**** TEXT EXCERPT ****
I can reproduce the nan issue. I will have a look ASAP. Sorry for the delay.
I had this issue with the hover env aswell, but also have found this issue while building a framework for drone training. (based on gym-pybullet-drones)
Drones seem to just "die", with their position and quat both just becoming NaN. Hopefully this can be fixed soon.
Edit: Looked into this further, it seems the drone position often goes to an unrealistically high set of values, then all drone info becomes NaN on the next step. Drone is being controlled by random unchanging set of RPMs.
Have you tried on the latest genesis main branch ?
Just reinstalled from main and having the same issue.
Might be tied to the drones acceleration. When the set RPMs are lower / the drone is less aggressive the issue does not occur (or occurs later).
For the record, here is a simple standalone script that triggers the issue:
import torch
import genesis as gs
from hover_env import HoverEnv
gs.init(backend=gs.cpu, precision="32", logging_level="error", seed=0)
**** AVAILABLE DATA ****
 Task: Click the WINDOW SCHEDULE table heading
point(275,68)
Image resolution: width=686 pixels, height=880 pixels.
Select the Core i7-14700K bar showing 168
****
SET OF TASKS |
1. Echo the drone NaN thread word for word, starting with "I can reproduce" and going on through "be fixed soon.".
2. Answer these questions from the drone NaN thread:
(a) Which two values become NaN when the drones "die"?
(b) What is the drone controlled by?
(c) What precision value does the standalone script pass to gs.init?

EXERCISE ANSWERS |
1.
I can reproduce the nan issue. I will have a look ASAP. Sorry for the delay.
I had this issue with the hover env aswell, but also have found this issue while building a framework for drone training. (based on gym-pybullet-drones)
Drones seem to just "die", with their position and quat both just becoming NaN. Hopefully this can be fixed soon.

2.
(a) Their position and quat.
(b) A random unchanging set of RPMs.
(c) "32"